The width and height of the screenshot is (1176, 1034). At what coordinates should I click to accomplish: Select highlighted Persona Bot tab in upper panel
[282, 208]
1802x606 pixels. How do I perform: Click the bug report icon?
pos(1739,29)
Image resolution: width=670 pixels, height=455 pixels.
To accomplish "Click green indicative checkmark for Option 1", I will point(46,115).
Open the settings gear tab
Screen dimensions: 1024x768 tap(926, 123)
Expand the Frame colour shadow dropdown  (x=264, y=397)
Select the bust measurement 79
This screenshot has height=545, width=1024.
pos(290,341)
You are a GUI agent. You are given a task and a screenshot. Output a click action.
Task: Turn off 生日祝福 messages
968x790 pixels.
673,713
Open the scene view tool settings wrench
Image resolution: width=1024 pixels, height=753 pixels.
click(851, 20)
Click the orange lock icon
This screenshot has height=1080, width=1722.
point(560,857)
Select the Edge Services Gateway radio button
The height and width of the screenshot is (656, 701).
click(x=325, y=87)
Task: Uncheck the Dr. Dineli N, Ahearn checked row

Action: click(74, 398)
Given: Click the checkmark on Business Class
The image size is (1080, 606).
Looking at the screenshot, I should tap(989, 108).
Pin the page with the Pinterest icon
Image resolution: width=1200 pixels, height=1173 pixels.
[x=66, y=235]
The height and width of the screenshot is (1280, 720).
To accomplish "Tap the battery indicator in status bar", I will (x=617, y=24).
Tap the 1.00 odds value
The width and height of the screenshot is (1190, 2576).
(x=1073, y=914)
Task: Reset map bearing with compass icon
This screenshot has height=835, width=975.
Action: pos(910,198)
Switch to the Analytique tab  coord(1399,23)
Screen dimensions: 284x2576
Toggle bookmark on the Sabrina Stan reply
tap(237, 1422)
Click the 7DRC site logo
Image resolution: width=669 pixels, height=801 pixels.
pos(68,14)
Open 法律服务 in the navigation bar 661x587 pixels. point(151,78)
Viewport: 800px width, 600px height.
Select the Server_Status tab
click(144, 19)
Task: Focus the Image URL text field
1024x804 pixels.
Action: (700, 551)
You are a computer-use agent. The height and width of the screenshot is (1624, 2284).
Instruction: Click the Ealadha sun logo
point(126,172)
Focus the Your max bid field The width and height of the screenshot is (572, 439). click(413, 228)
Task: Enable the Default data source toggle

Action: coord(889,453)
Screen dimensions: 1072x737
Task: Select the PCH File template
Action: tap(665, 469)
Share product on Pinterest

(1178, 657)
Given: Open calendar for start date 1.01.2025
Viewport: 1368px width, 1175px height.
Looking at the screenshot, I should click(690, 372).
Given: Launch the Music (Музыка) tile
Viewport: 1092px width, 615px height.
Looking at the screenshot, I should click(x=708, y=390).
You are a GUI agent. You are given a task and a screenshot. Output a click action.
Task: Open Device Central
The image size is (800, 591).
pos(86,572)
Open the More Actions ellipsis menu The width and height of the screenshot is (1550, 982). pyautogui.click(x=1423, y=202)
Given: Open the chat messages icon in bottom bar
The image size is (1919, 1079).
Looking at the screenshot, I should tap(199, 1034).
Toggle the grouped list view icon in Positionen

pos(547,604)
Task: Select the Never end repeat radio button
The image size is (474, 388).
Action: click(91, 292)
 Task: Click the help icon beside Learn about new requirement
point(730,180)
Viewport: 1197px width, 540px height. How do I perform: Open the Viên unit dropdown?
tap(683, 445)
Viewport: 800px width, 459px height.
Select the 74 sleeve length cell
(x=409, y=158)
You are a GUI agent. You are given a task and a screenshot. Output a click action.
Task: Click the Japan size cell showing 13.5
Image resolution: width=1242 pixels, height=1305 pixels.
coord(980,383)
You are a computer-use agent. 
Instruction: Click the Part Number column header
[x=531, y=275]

=======

What the task asks: Once you have read the records above, please copy them out exactly.

Result of this exercise:
The width and height of the screenshot is (1176, 1034). At what coordinates should I click to accomplish: Select highlighted Persona Bot tab in upper panel
[282, 208]
1802x606 pixels. How do I perform: Click the bug report icon?
pos(1739,29)
Image resolution: width=670 pixels, height=455 pixels.
To accomplish "Click green indicative checkmark for Option 1", I will point(46,115).
Open the settings gear tab
Screen dimensions: 1024x768 tap(926, 123)
Expand the Frame colour shadow dropdown  (x=264, y=397)
Select the bust measurement 79
This screenshot has height=545, width=1024.
pos(290,341)
You are a GUI agent. You are given a task and a screenshot. Output a click action.
Task: Turn off 生日祝福 messages
968x790 pixels.
673,713
Open the scene view tool settings wrench
Image resolution: width=1024 pixels, height=753 pixels.
click(851, 20)
Click the orange lock icon
This screenshot has height=1080, width=1722.
point(560,857)
Select the Edge Services Gateway radio button
The height and width of the screenshot is (656, 701).
click(x=325, y=87)
Task: Uncheck the Dr. Dineli N, Ahearn checked row

Action: click(74, 398)
Given: Click the checkmark on Business Class
The image size is (1080, 606).
Looking at the screenshot, I should tap(989, 108).
Pin the page with the Pinterest icon
Image resolution: width=1200 pixels, height=1173 pixels.
[x=66, y=235]
The height and width of the screenshot is (1280, 720).
To accomplish "Tap the battery indicator in status bar", I will (x=617, y=24).
Tap the 1.00 odds value
The width and height of the screenshot is (1190, 2576).
(x=1073, y=914)
Task: Reset map bearing with compass icon
This screenshot has height=835, width=975.
Action: pos(910,198)
Switch to the Analytique tab  coord(1399,23)
Screen dimensions: 284x2576
Toggle bookmark on the Sabrina Stan reply
tap(237, 1422)
Click the 7DRC site logo
Image resolution: width=669 pixels, height=801 pixels.
pos(68,14)
Open 法律服务 in the navigation bar 661x587 pixels. point(151,78)
Viewport: 800px width, 600px height.
Select the Server_Status tab
click(144, 19)
Task: Focus the Image URL text field
1024x804 pixels.
Action: (700, 551)
You are a computer-use agent. The height and width of the screenshot is (1624, 2284).
Instruction: Click the Ealadha sun logo
point(126,172)
Focus the Your max bid field The width and height of the screenshot is (572, 439). click(413, 228)
Task: Enable the Default data source toggle

Action: coord(889,453)
Screen dimensions: 1072x737
Task: Select the PCH File template
Action: tap(665, 469)
Share product on Pinterest

(1178, 657)
Given: Open calendar for start date 1.01.2025
Viewport: 1368px width, 1175px height.
Looking at the screenshot, I should click(690, 372).
Given: Launch the Music (Музыка) tile
Viewport: 1092px width, 615px height.
Looking at the screenshot, I should click(x=708, y=390).
You are a GUI agent. You are given a task and a screenshot. Output a click action.
Task: Open Device Central
The image size is (800, 591).
pos(86,572)
Open the More Actions ellipsis menu The width and height of the screenshot is (1550, 982). pyautogui.click(x=1423, y=202)
Given: Open the chat messages icon in bottom bar
The image size is (1919, 1079).
Looking at the screenshot, I should tap(199, 1034).
Toggle the grouped list view icon in Positionen

pos(547,604)
Task: Select the Never end repeat radio button
The image size is (474, 388).
Action: click(91, 292)
 Task: Click the help icon beside Learn about new requirement
point(730,180)
Viewport: 1197px width, 540px height. How do I perform: Open the Viên unit dropdown?
tap(683, 445)
Viewport: 800px width, 459px height.
Select the 74 sleeve length cell
(x=409, y=158)
You are a GUI agent. You are given a task and a screenshot. Output a click action.
Task: Click the Japan size cell showing 13.5
Image resolution: width=1242 pixels, height=1305 pixels.
coord(980,383)
You are a computer-use agent. 
Instruction: Click the Part Number column header
[x=531, y=275]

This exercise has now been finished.